Boxhagener Platz Every Sunday
From 9am, Boxhagener Platz fills with locals picking through tables of East German workwear, 1990s club kid leather, and military surplus. The mood is unpretentious — dealers quote prices in euros, no haggling theater. Look for NVA parkas (Stasi-issue olive wool, still plentiful at €20–40) and GDR-era denim from Fortschritt: stiff, selvedge, cut boxy.
RAW-Flohmarkt Under the U-Bahn
Saturdays at the RAW Gelände, a former railway repair yard, attracts a younger crowd seeking 2000s techno-wear and sample sales from local designers.

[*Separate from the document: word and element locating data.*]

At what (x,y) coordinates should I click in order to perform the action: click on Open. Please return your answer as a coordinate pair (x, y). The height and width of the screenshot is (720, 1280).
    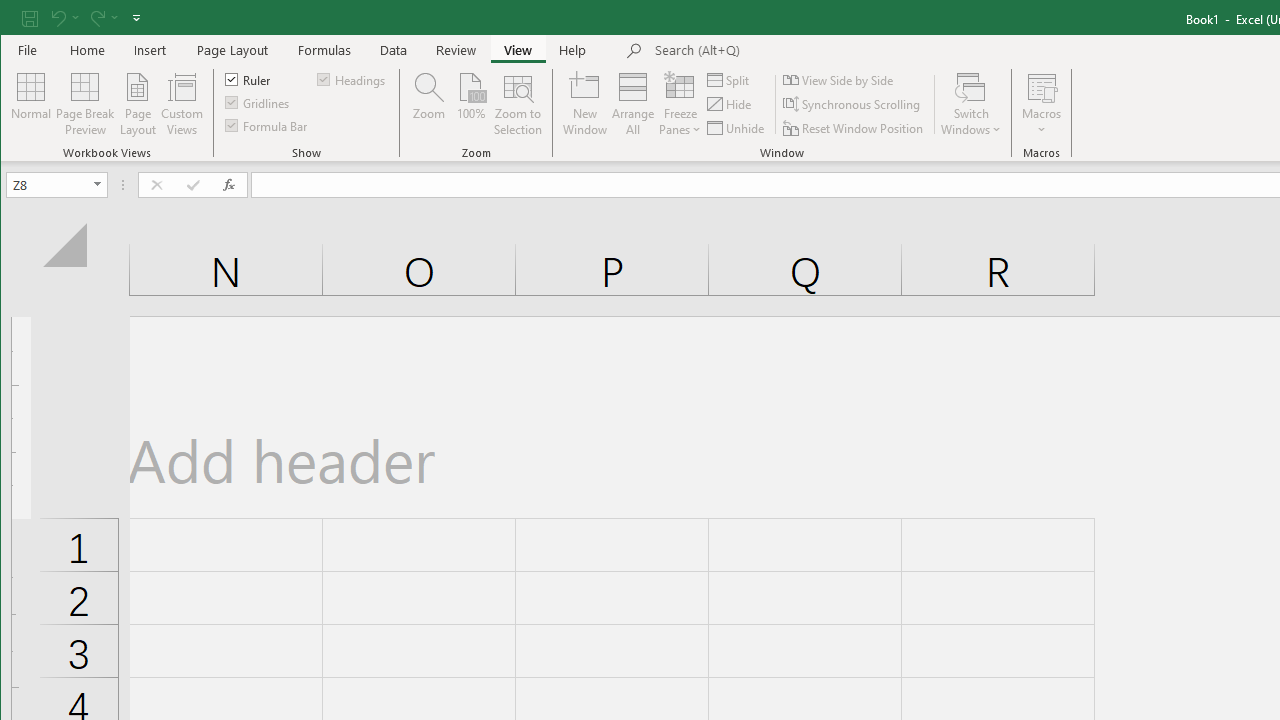
    Looking at the image, I should click on (98, 184).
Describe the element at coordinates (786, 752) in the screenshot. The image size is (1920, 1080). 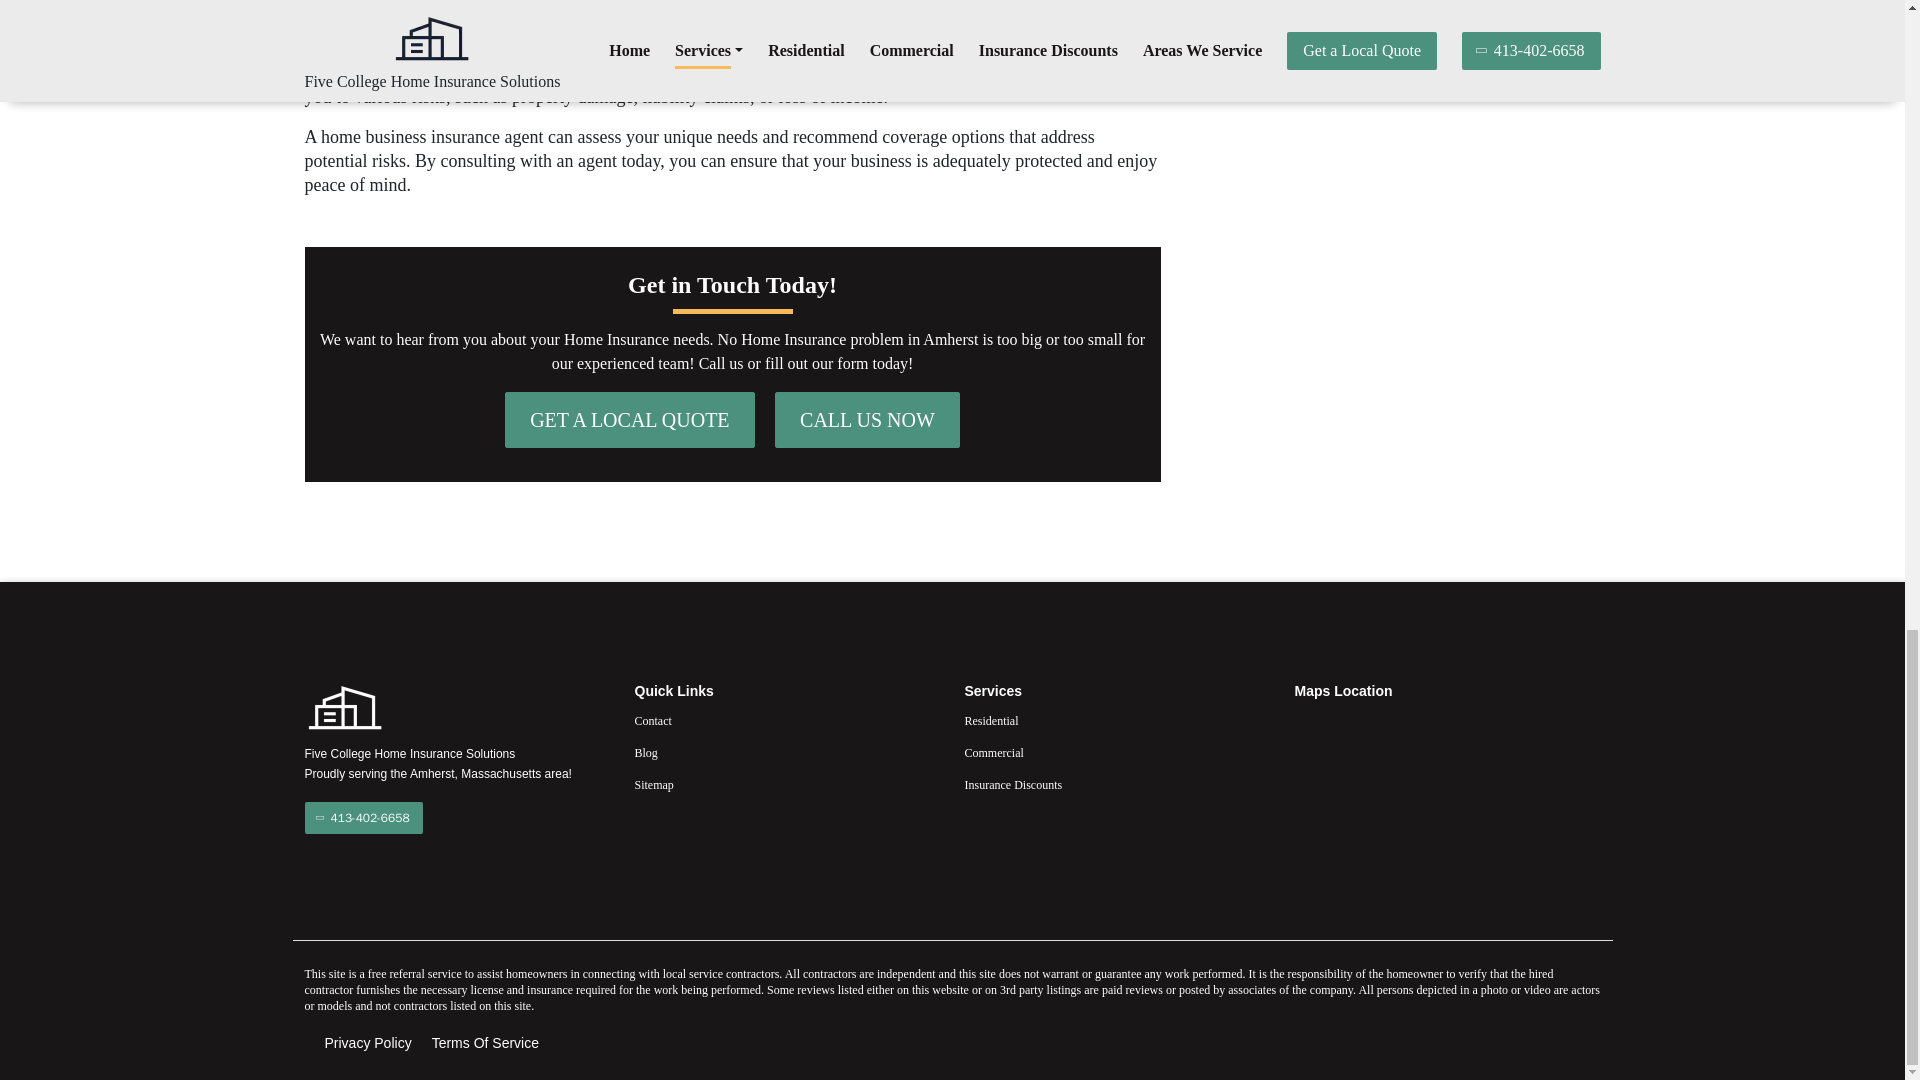
I see `Blog` at that location.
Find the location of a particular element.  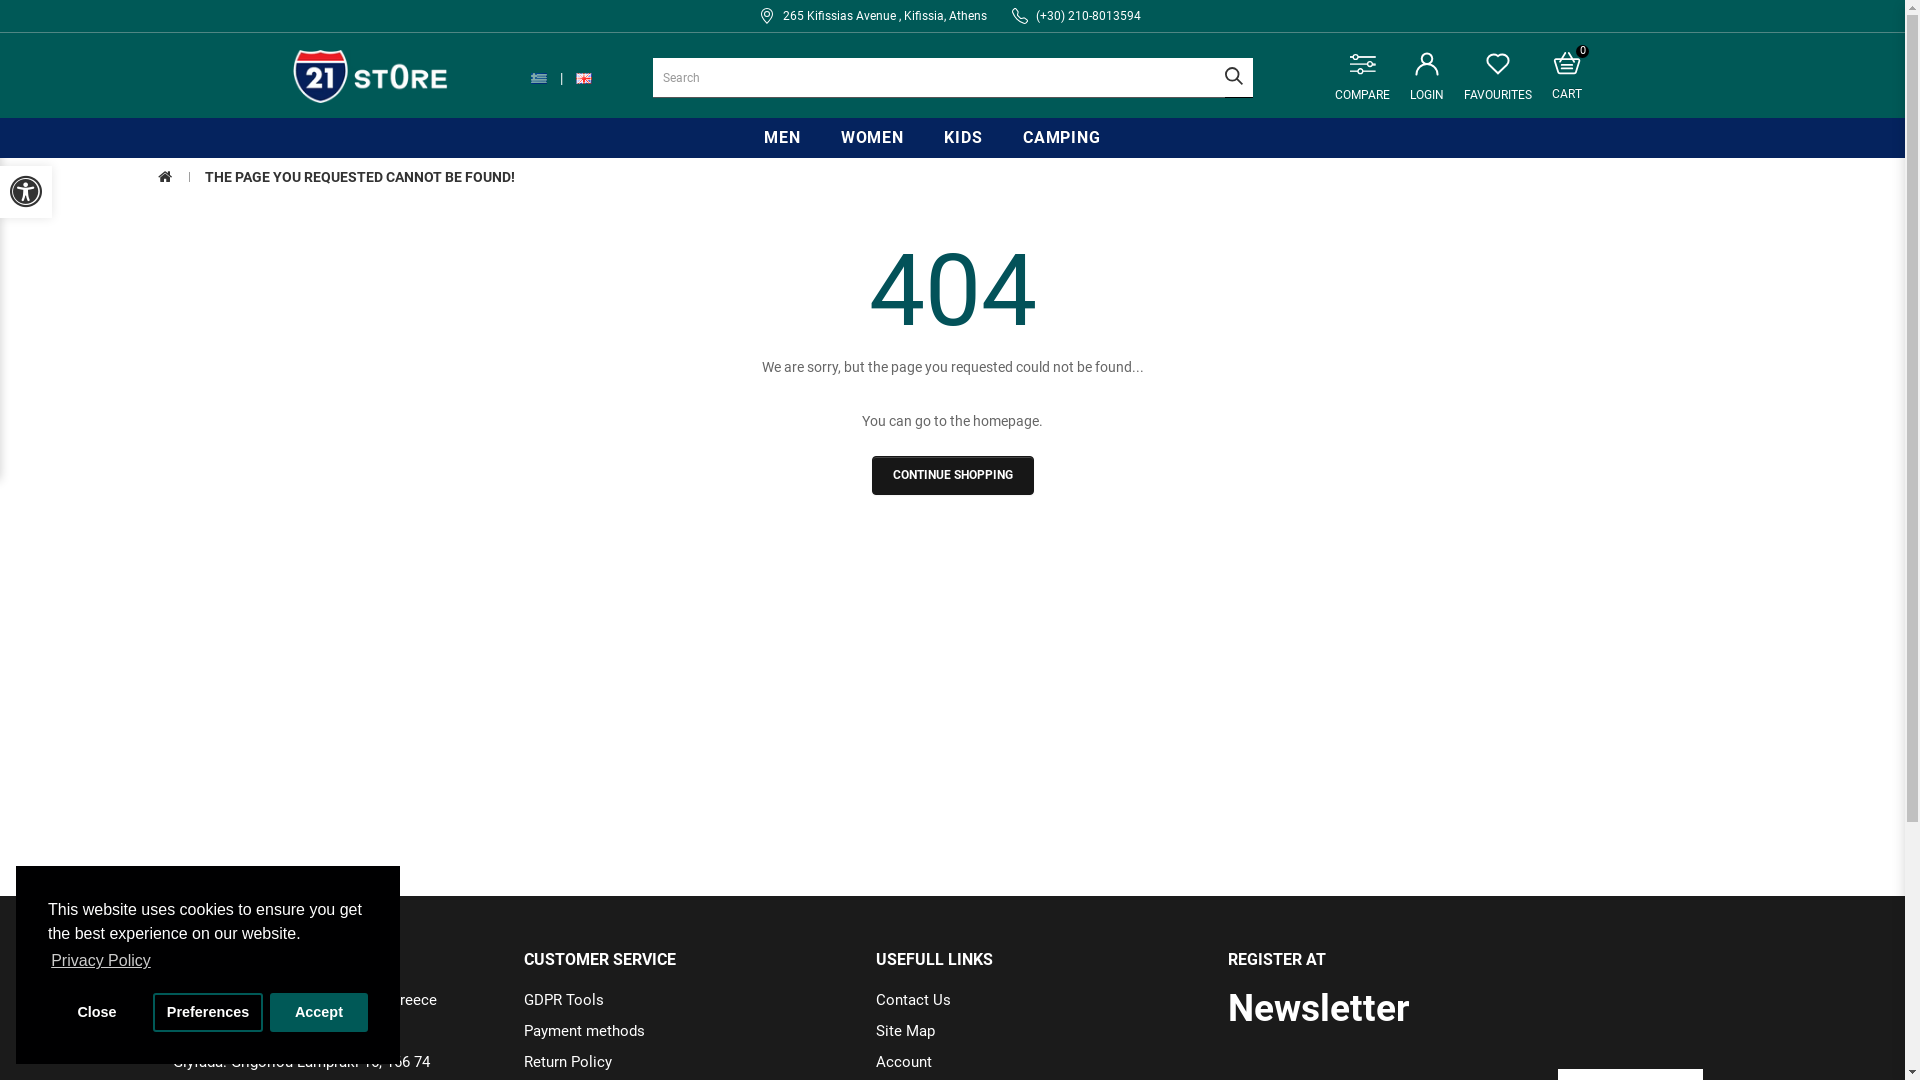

The concrete arches shelter stalls selling PVC minis, chunky Buffalo boots, and nylon rave vests. Check the bin of unbranded leather jackets — often 1980s West Berlin manufacture, heavy cowhide, brass zippers.
East Berlin Specifics
Friedrichshain’s flea market stock differs from Kreuzberg: less art deco, more utilitarian. You find GDR glassware (SuHL amber tumblers, €2 each), Moka-Espressos from the 1970s, and printed cotton dresses from VEB Moda. Sellers are older Berliners clearing attics — ask in German and they’ll tell you the garment’s original owner.
The Vibe
No curated displays. You dig through bins of wool scarves, sort through boxes of medals, inspect torn linings. Bring cash and a reusable bag. The ritual is constant: coffee from the stand, then circling back for that €5 leather doctor’s bag before someone else claims it.
Insider Tip
Arrive by 10am for best selection. The eastern edge of Boxhagener Platz yields more men’s militaria; near the playground, women’s separates from the 1970s. At RAW, the south end near Revaler Straße has the cheapest prices — vendors clear inventory fast.
Friedrichshain’s flea markets remain a working-class tradition, not a tourist set piece. That’s the point.